Today, I realized that on Ubuntu 18.04, the usual MySQL (version 5.7.26) config file in /etc/mysql/my.cnf is a symbolic link and and world-readable/writable. What is interesting is that the file that it points to is another symbolic link pointing back to my.cnf. Why is that? And if we want to change the config, which file should we edit?
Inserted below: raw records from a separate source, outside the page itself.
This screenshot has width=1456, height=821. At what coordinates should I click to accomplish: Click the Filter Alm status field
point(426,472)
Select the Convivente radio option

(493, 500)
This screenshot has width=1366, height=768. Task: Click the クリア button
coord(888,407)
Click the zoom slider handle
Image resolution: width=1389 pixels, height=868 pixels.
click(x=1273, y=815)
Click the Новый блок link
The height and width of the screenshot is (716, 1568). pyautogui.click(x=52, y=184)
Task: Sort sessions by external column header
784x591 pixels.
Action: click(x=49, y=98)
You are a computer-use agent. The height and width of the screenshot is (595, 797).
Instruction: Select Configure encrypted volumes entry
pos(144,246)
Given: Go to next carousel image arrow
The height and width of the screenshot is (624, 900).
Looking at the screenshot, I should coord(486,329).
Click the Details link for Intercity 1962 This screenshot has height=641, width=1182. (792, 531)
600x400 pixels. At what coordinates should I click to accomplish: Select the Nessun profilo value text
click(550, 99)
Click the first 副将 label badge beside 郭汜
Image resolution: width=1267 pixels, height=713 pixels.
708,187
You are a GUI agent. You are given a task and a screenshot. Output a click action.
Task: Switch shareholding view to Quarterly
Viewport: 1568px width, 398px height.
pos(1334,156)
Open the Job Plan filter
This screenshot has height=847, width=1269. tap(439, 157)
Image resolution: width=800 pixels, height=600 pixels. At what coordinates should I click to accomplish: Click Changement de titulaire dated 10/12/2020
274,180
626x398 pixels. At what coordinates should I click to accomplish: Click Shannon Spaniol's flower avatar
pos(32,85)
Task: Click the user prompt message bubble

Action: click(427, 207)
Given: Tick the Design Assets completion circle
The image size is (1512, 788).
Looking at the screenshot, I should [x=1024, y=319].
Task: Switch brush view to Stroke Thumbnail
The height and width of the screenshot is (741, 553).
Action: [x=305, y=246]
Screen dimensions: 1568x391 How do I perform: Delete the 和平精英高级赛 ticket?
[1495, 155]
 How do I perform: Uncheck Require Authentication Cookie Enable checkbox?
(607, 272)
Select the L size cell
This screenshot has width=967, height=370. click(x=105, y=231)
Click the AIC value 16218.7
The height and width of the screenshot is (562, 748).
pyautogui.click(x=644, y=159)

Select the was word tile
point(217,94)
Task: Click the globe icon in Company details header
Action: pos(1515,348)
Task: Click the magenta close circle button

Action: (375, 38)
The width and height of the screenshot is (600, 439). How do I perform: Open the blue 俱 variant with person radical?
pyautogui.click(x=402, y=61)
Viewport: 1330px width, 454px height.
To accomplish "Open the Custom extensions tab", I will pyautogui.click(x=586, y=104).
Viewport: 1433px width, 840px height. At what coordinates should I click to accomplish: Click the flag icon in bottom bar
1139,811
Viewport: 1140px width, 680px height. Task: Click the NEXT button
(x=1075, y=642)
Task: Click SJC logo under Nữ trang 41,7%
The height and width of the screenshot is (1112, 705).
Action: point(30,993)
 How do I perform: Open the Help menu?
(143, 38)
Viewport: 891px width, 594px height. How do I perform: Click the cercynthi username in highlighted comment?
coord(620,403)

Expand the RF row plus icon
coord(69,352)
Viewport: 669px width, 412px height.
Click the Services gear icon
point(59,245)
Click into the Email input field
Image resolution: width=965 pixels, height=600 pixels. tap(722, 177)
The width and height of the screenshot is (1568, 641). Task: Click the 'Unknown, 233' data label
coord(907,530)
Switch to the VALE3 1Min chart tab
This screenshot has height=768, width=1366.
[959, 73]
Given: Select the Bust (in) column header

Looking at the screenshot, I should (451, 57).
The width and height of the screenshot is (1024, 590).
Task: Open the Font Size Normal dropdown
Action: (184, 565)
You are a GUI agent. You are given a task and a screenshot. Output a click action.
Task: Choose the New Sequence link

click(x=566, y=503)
Also, isn't it a really awful decision to make it world-readable/writable by default?
# ls -l /etc/mysql/
drwxr-xr-x 2 root root 4096 May 21 16:30 conf.d
-rwxr-xr-x 1 root root 120 Apr 25 18:10 debian-start
-rw------- 1 root root 317 May 21 16:30 debian.cnf
lrwxrwxrwx 1 root root 24 May 21 16:30 my.cnf -> /etc/alternatives/my.cnf
-rw-r--r-- 1 root root 839 Aug 3 2016 my.cnf.fallback
-rw-r--r-- 1 root root 682 Jan 12 2018 mysql.cnf
drwxr-xr-x 2 root root 4096 May 21 16:30 mysql.conf.d
# ls -l /etc/alternatives/my.cnf
lrwxrwxrwx 1 root root 20 May 21 16:30 /etc/alternatives/my.cnf -> /etc/mysql/mysql.cnf
Note: This is a clean Ubuntu & MySql installation with mysql_secure_installation command. Nothing else has been changed.